AMD CEO sees chips from TSMC's US plant costing 5%-20% more

Cost Premium and Product Impact

  • Many commenters are surprised the US-fab premium is only 5–20%, calling it a “bargain” for leading-edge nodes.
  • Rough back-of-envelope math suggests that for a ~$350 Taiwan-made GPU die, a 20% fab cost increase adds ~$70, which is only a few percent of a $2,000 retail card.
  • Others note margins differ: AI GPUs and high-end GPUs can absorb this easily; commodity CPUs and lower-margin parts feel it more.
  • There’s debate over how much manufacturing cost matters versus total development and BOM (HBM, packaging, etc.).

Resilience, Security, and Geopolitics

  • Strong support for paying a moderate premium to reduce dependence on Taiwan given invasion/earthquake risk and China–US tensions.
  • Some argue that even maintaining 5–10% of global leading-edge capacity in the US is strategically huge: it preserves skills, equipment, and a base to scale in crisis.
  • Others counter that for non-US buyers, Taiwan or “anywhere-but-US” is safer given US sanctions, export controls, and tariff volatility.
  • A minority worries that more US capacity could reduce US willingness to defend Taiwan; others argue the opposite: the Arizona fab increases Taiwan’s leverage.

Partial Onshoring and Supply-Chain Gaps

  • Several point out that wafers from Arizona are often still packaged in Asia; however US-based packaging (Amkor Arizona, Intel NM, others) is ramping.
  • Boards, passives, specialty films, and many “low-profit, high-barrier” components remain overwhelmingly Asian; without these, US fabs don’t fully solve dependency.
  • Shipping cost and carbon from moving dies back and forth is argued to be minor versus fab energy use; leading-edge chips are often air-freighted anyway.

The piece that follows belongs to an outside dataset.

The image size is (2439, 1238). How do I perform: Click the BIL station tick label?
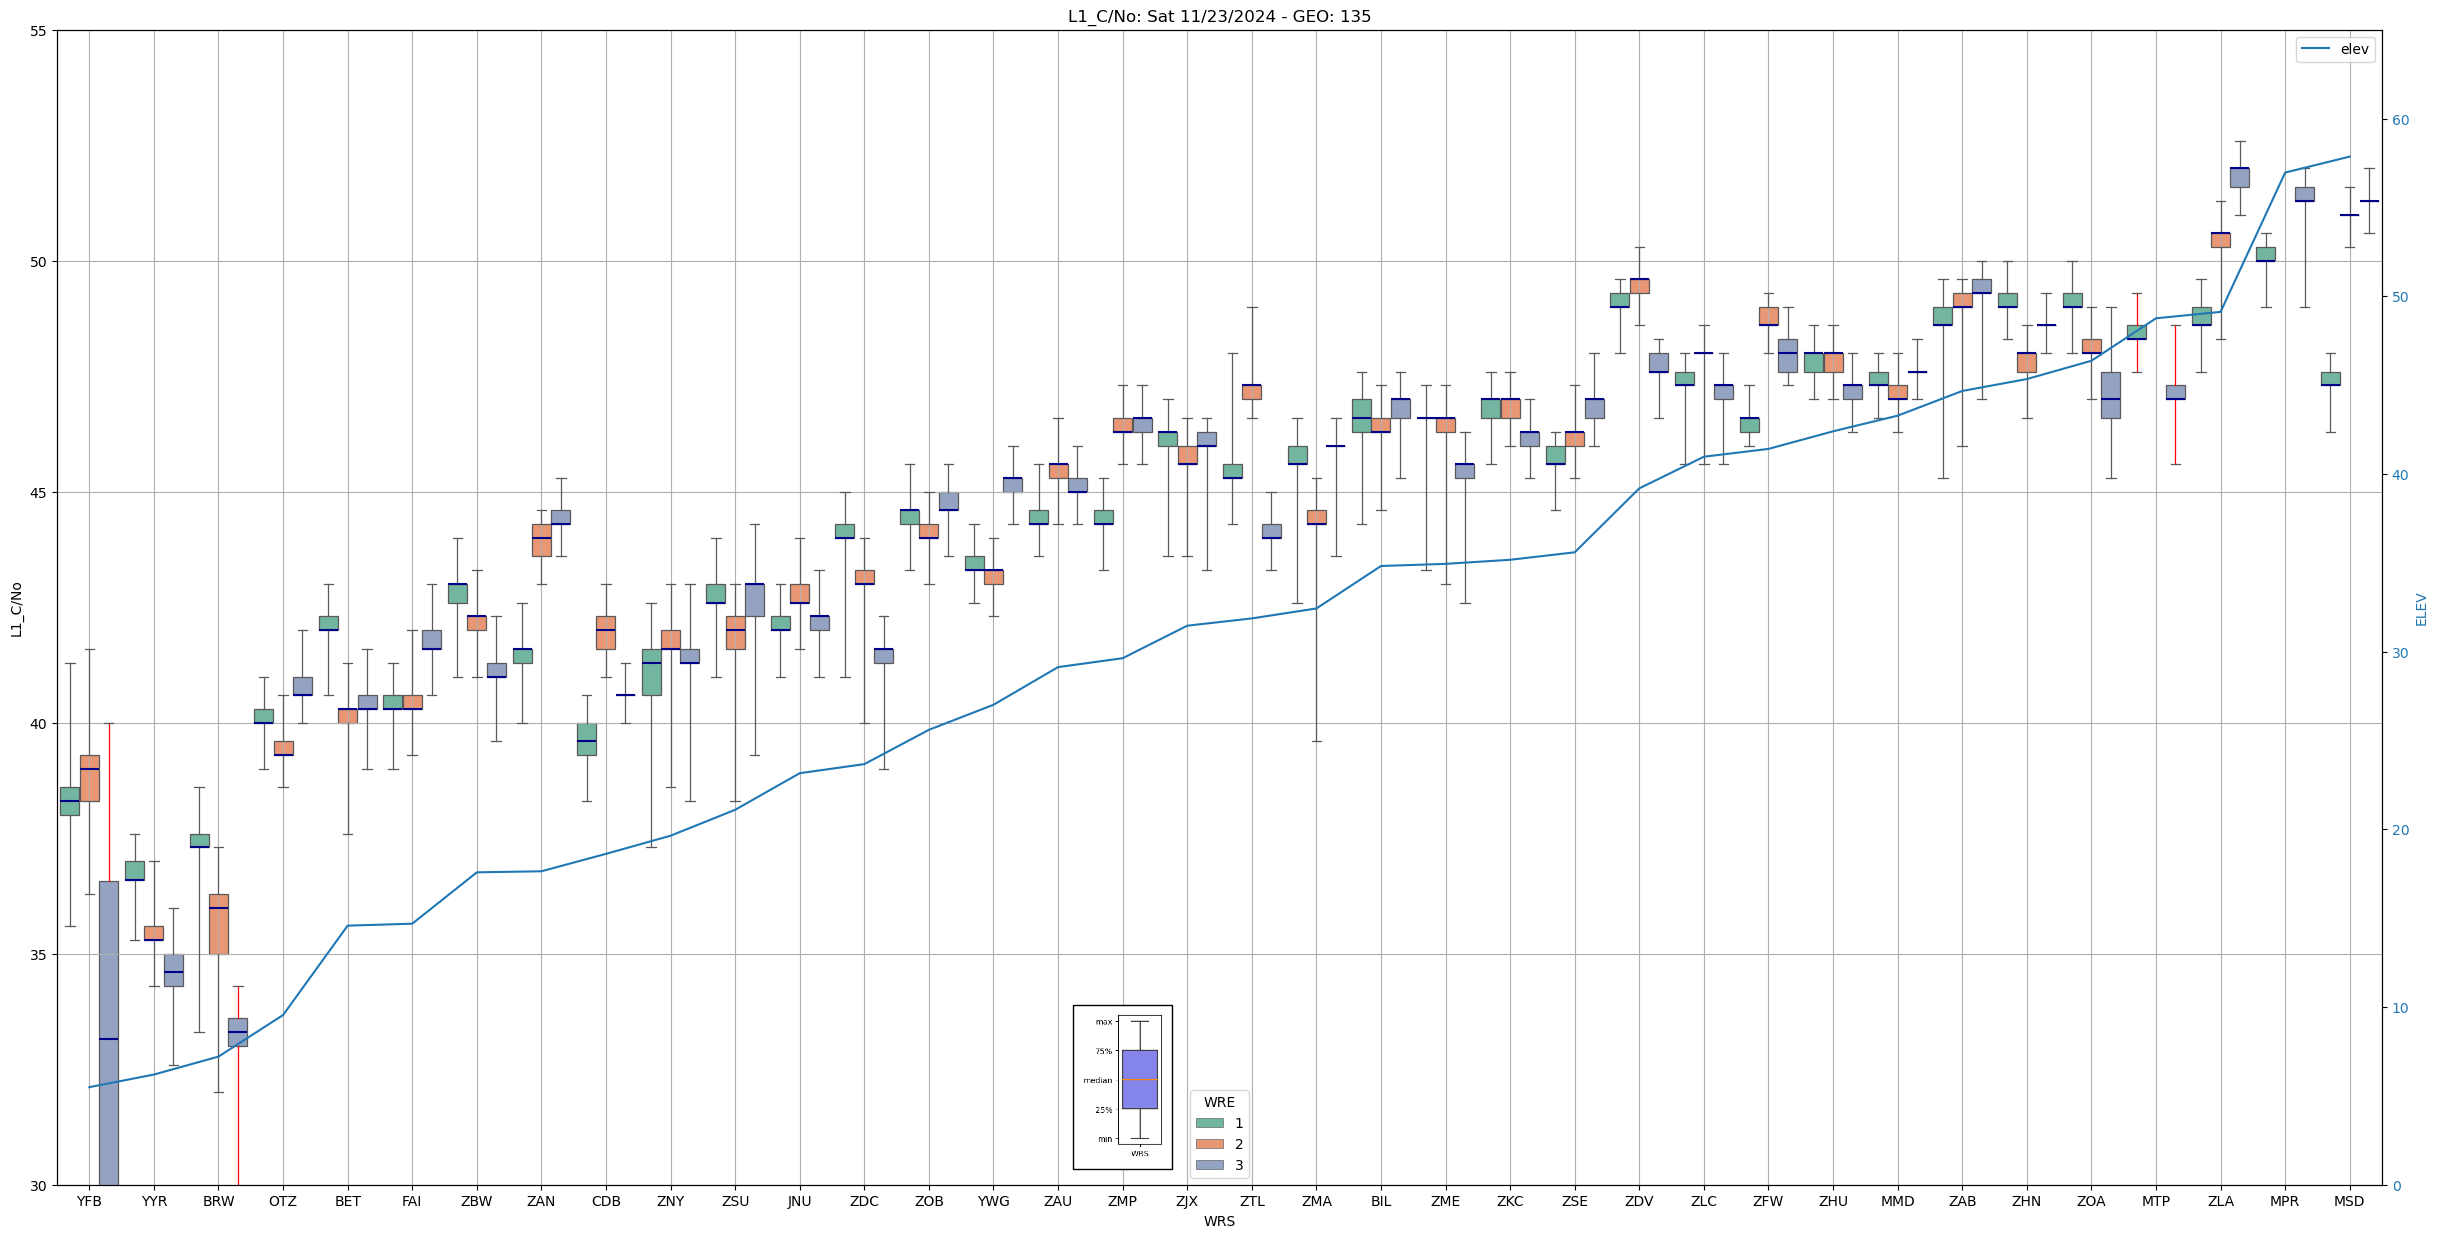1381,1201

Tariffs, Subsidies, and Who Pays

  • One camp sees this as validation that modest tariffs plus CHIPS-style subsidies can level costs without massive consumer pain.
  • Another stresses that any 10–20% cost rise, once passed through layers of the stack and compounded by tariffs, is effectively a large indirect tax on consumers.
  • Some insist businesses, not end-users, should bear more of the cost (lower margins, government subsidies), while others argue customers ultimately pay either via prices or taxes.

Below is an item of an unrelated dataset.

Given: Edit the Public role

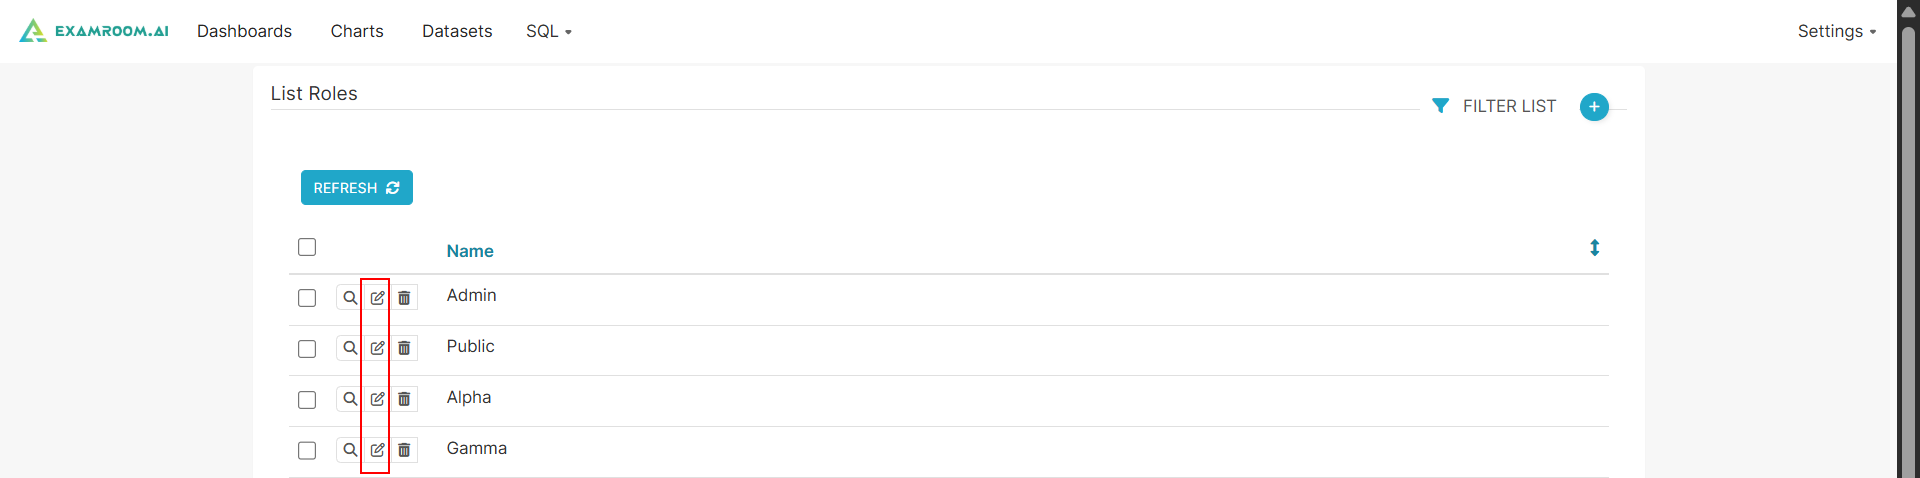Looking at the screenshot, I should click(377, 348).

Intel, TSMC, and Long-Term Industry Structure

  • Long side-thread debates whether Intel is “cooked” or can recover; many blame decades of financialization, mismanagement, and fab delays.
  • Consensus that TSMC currently dominates state-of-the-art; Samsung is a distant second; Intel’s future as a competitive foundry is uncertain.
  • Several note that long term, leading-edge fab economics may support only one or a very small number of global players, making geographic diversification politically but not economically natural.